Getting a bug to attack Lizards was easy. However, as soon as my influence left them, they went back to ignoring Lizards and treating us as a threat. I had a brief idea of turning all the bugs against the Lizards and the war would be over. That was well beyond my ability.
Of course command wanted to know how we identified the correct tunnel. That was a tricky one to get out of. The eggheads were not happy with 'gut feelings' or 'experience' but that is what we told them. Amy gladly shared the scrutiny. She didn't do it for the glory, she did it for me.
Santiago later told me that the Field Marshal's office got the eggheads off our backs. The Field Marshal said that he didn't care if it was a fucking ouija board that directed us to the right one. All he cared about is that it worked.
A large unknown was looming before me. This war was going to end or at least radically change. When there were no more Lizard planets, would we look for more? Would we just wait for the next mother ship to show up? What came after? Did I stay on a Raider as a private until old age claimed me? It was not something I liked to think about and I said nothing to Amy.
My new found abilities changed me and I don't think it was for the better. Where I avoided getting close before, I now did my best to stay even more aloof. The FNGs I almost growled at if they got close. Whisky though surprised me. They provided a buffer, kept new people away and warned people new to the company to leave me alone. "Sweeney is your best friend in battle, but outside give him a wide berth. He'd sooner kill Lizards than talk to you."
I felt at once more alone and not.
I was a better killing machine now and I was a better person if you can be both.
I was closer to Amy than I had been to anybody in my life. My relationship with her provided me a deep fulfillment and sense of purpose that filled a void in me and soothed the demons inside.
I was no longer just a killing machine. I had love.
Sanchez and a few others were friends.
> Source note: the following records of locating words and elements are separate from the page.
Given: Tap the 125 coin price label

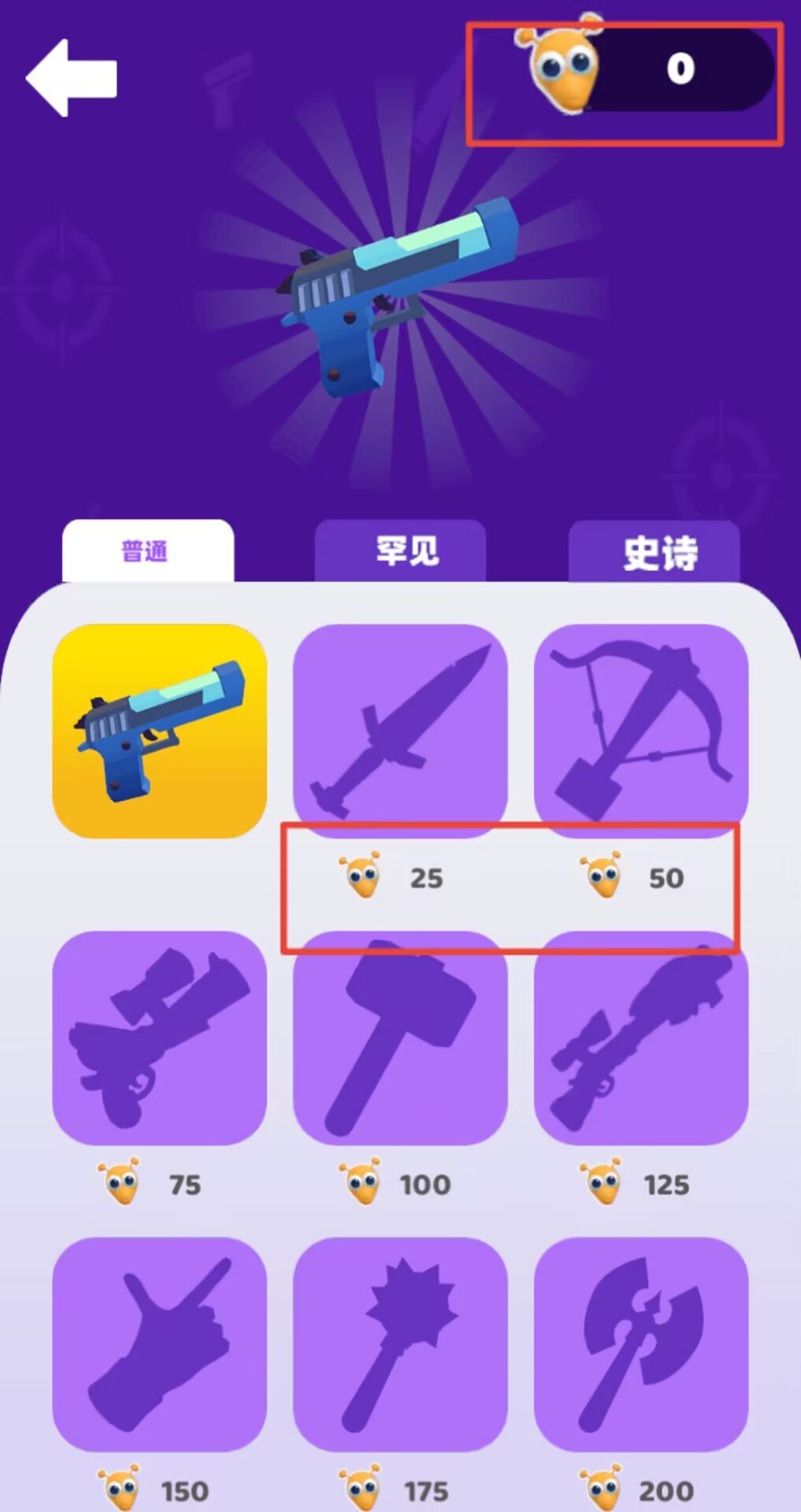Looking at the screenshot, I should 666,1184.
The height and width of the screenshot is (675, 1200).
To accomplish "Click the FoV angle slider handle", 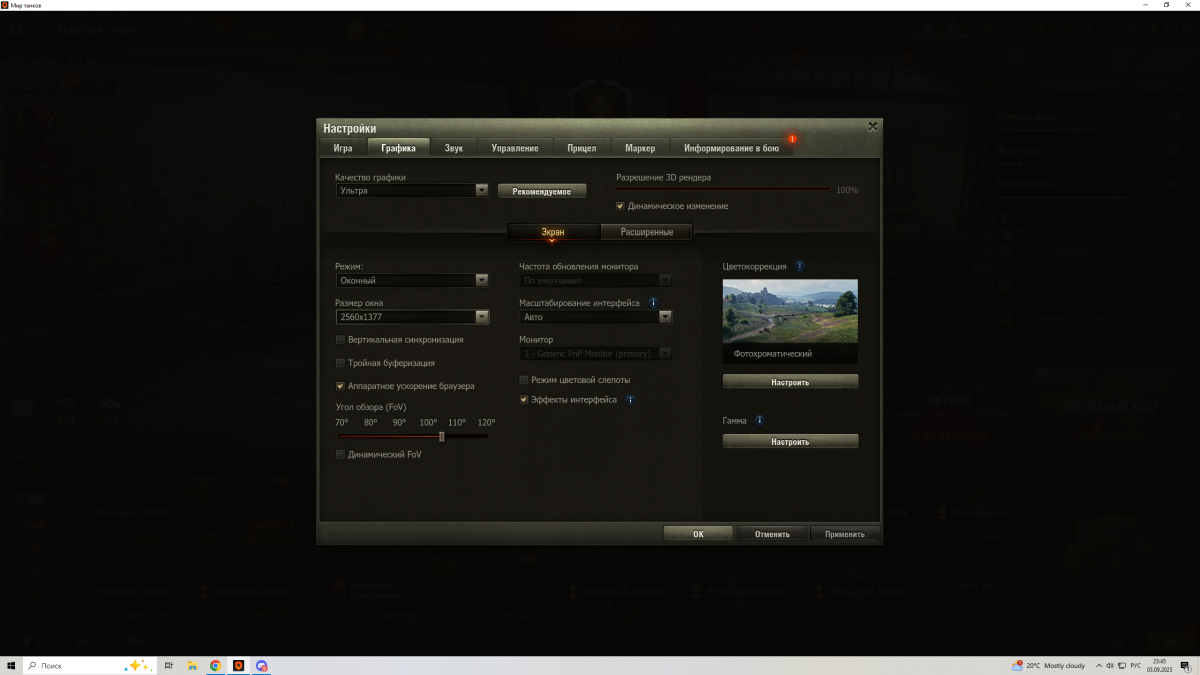I will pyautogui.click(x=441, y=436).
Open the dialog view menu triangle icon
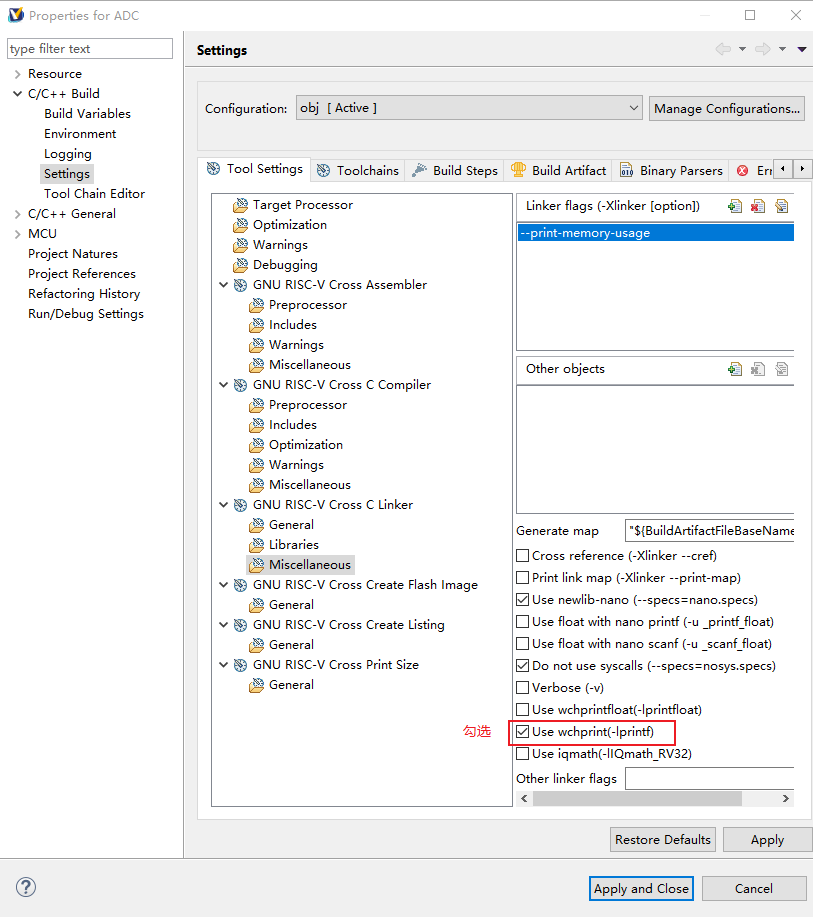Image resolution: width=813 pixels, height=917 pixels. pyautogui.click(x=802, y=49)
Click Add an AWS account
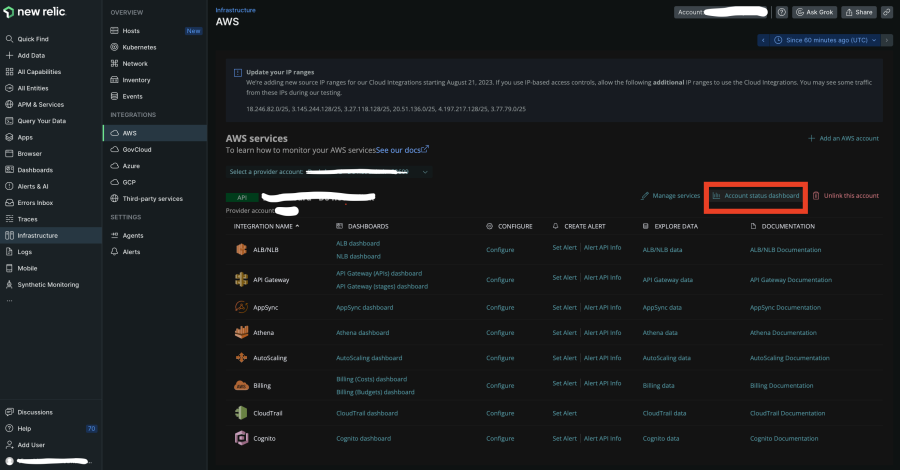Screen dimensions: 900x470 pyautogui.click(x=843, y=138)
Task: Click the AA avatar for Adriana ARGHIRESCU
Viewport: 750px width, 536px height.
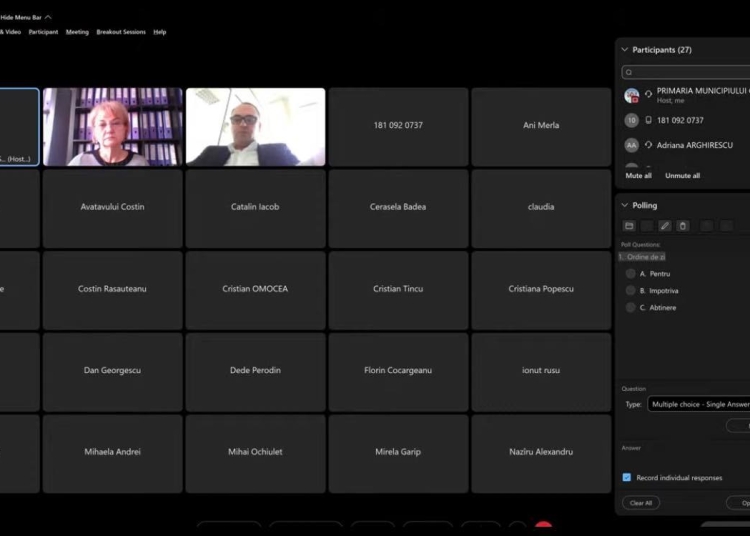Action: 631,145
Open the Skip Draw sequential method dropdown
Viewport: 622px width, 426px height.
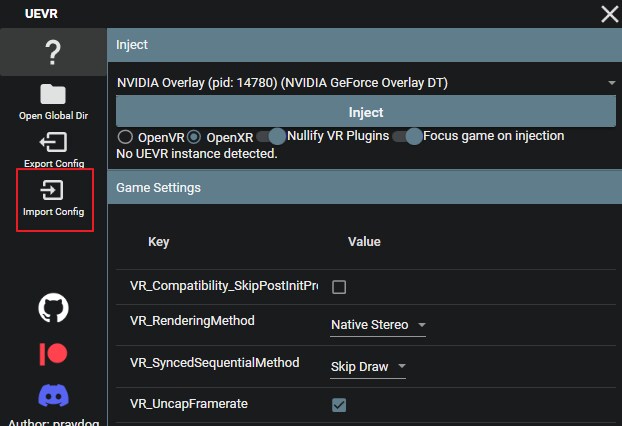(368, 367)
I guarded them jealously when we fought.
The planets Alkala and Hosta were not very different. They took more time but the methods worked the same. They were 22 and 20 years under Lizard control but were not as resource rich as Gerta.
Tico would prove to be a different animal.
The causality rate was better. The odds of a Marine making it to retirement were still like those of a one legged man winning an ass kicking competition. I guess Society had changed more than I could understand. In my previous life, Veterans had definite advantages. The advantages were nice and I suppose worth the cost of getting them before the war began in earnest. I'd only lost about twelve years or so to time dilatation of the G-S effect. Not that it mattered to me, but an enlistment contract was measured in subjective years. Most Marines didn't lose the time like I did. It was common for Fleet personnel and I wondered how they dealt with it. It was just easier to keep my distance from the new people. They were young, dumb, and sort of alien.